• _Given data_
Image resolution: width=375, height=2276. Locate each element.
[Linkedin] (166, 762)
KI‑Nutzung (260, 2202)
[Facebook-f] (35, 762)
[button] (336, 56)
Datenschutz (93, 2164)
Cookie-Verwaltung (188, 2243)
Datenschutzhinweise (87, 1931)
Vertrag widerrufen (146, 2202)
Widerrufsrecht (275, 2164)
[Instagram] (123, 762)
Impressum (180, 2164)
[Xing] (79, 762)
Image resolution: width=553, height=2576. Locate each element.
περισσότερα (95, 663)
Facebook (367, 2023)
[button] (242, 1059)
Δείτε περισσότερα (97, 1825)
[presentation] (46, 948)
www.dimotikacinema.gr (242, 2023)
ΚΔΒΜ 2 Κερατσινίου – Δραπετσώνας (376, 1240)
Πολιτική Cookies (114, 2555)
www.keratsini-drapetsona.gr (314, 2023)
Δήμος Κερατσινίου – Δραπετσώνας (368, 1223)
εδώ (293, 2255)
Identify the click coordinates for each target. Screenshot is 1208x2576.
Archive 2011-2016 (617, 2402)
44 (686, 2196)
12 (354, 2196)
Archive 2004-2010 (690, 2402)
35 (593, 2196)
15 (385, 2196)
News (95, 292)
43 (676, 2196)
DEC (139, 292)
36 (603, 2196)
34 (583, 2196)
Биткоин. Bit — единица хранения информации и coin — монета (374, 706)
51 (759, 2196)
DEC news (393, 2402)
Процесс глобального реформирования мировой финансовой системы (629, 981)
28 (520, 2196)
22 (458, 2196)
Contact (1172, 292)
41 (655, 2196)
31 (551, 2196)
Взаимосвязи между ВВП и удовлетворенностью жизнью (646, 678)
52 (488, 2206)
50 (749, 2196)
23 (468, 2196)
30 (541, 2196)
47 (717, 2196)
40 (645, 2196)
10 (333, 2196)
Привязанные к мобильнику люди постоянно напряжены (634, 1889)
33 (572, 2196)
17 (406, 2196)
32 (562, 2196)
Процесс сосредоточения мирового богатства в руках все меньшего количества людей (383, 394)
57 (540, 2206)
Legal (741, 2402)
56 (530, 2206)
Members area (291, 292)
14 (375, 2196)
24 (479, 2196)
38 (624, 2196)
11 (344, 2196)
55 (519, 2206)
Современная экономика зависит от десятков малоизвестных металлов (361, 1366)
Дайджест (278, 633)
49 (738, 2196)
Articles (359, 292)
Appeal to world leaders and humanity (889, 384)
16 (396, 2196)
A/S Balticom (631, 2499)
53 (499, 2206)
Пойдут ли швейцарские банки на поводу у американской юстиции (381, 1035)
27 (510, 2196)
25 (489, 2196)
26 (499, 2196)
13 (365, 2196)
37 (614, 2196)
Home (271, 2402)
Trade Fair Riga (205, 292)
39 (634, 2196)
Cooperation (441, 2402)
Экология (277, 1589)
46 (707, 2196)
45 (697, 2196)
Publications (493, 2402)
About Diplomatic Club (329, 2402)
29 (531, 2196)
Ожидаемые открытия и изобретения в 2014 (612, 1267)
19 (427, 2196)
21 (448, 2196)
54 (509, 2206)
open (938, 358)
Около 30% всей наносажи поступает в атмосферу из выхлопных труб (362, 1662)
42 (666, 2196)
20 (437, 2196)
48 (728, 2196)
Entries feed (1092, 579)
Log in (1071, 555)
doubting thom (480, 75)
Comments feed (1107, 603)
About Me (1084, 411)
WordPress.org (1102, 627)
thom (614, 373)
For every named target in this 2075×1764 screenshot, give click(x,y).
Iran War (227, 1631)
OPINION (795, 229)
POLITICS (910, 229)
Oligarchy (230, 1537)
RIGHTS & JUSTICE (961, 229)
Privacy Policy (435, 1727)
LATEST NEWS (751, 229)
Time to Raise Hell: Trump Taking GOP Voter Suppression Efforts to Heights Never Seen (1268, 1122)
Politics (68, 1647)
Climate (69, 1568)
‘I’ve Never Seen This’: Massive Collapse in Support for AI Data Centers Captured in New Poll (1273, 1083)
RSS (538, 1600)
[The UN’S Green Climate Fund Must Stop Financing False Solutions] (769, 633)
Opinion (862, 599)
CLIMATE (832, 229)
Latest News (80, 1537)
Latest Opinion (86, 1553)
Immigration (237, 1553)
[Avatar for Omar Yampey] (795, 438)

• _Activity_
Here the job is to set down exactly the lines of the material above that fall between the one with "Facebook (367, 2023)" and the one with "www.keratsini-drapetsona.gr (314, 2023)", inclusive, and nothing beyond them.

• _Your solution_
Facebook (367, 2023)
[button] (242, 1059)
Δείτε περισσότερα (97, 1825)
[presentation] (46, 948)
www.dimotikacinema.gr (242, 2023)
ΚΔΒΜ 2 Κερατσινίου – Δραπετσώνας (376, 1240)
Πολιτική Cookies (114, 2555)
www.keratsini-drapetsona.gr (314, 2023)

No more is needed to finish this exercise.